§ Exercise details: Out of the records below, copy all lines in which the word "yağış" occurs.

§ Input:
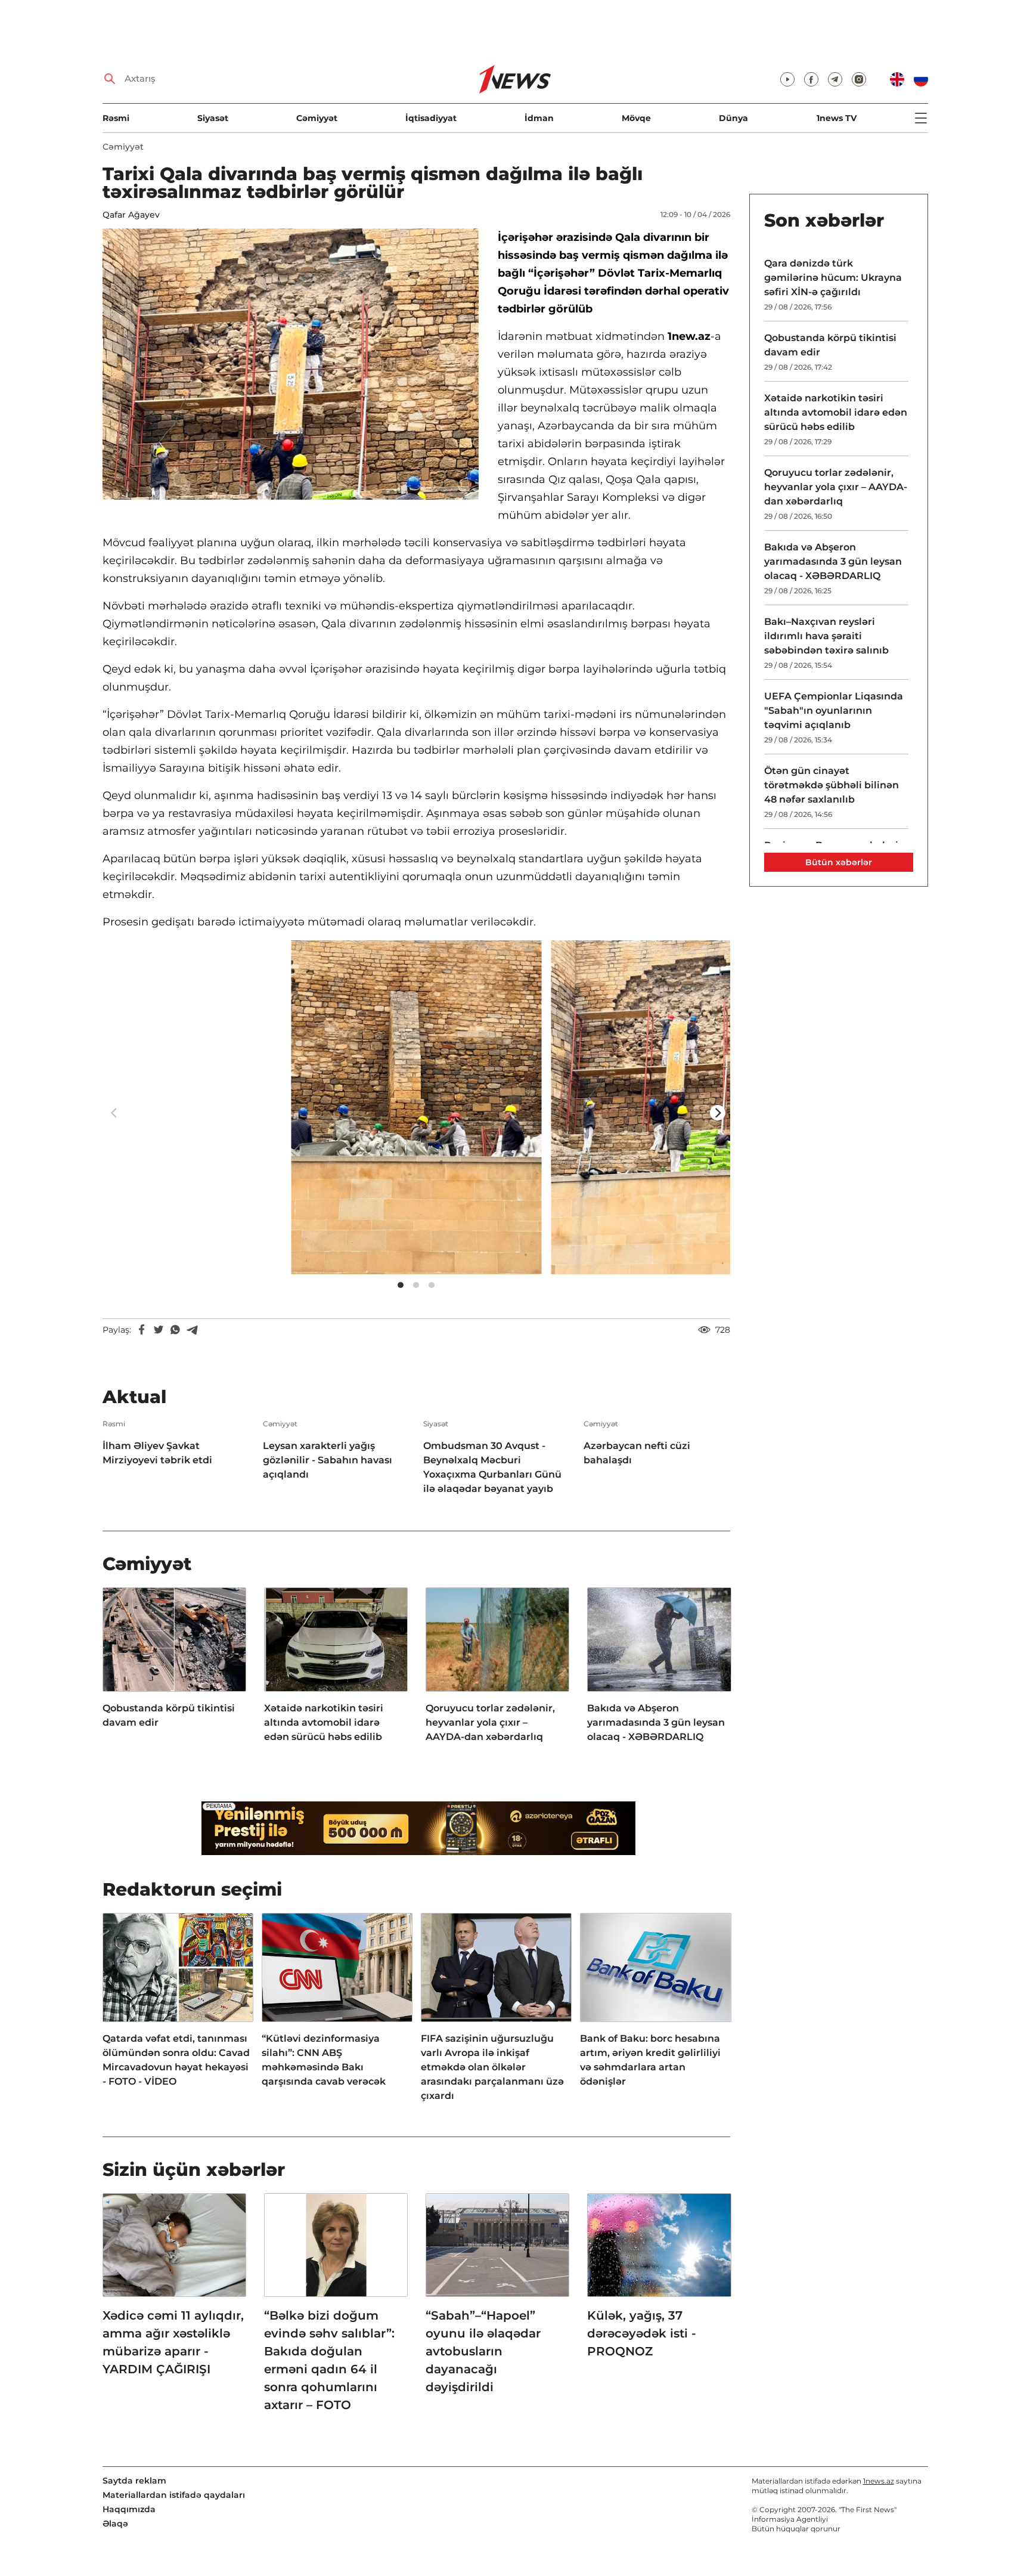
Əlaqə (115, 2523)
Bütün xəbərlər (838, 862)
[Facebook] (142, 1330)
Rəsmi (116, 118)
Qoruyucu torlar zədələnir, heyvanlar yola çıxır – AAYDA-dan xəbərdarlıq (490, 1722)
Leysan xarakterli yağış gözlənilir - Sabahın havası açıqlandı (327, 1460)
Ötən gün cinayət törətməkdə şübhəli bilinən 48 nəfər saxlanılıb (831, 785)
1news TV (837, 118)
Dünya (733, 118)
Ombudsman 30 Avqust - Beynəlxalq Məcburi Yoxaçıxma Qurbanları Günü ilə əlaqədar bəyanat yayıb (492, 1467)
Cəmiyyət (316, 118)
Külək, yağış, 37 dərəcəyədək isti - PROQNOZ (641, 2333)
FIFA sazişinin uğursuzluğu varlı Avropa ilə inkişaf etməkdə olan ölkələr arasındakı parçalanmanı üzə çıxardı (492, 2067)
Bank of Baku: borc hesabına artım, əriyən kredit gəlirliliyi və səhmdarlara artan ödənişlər (650, 2060)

§ Written solution:
Leysan xarakterli yağış gözlənilir - Sabahın havası açıqlandı (327, 1460)
Külək, yağış, 37 dərəcəyədək isti - PROQNOZ (641, 2333)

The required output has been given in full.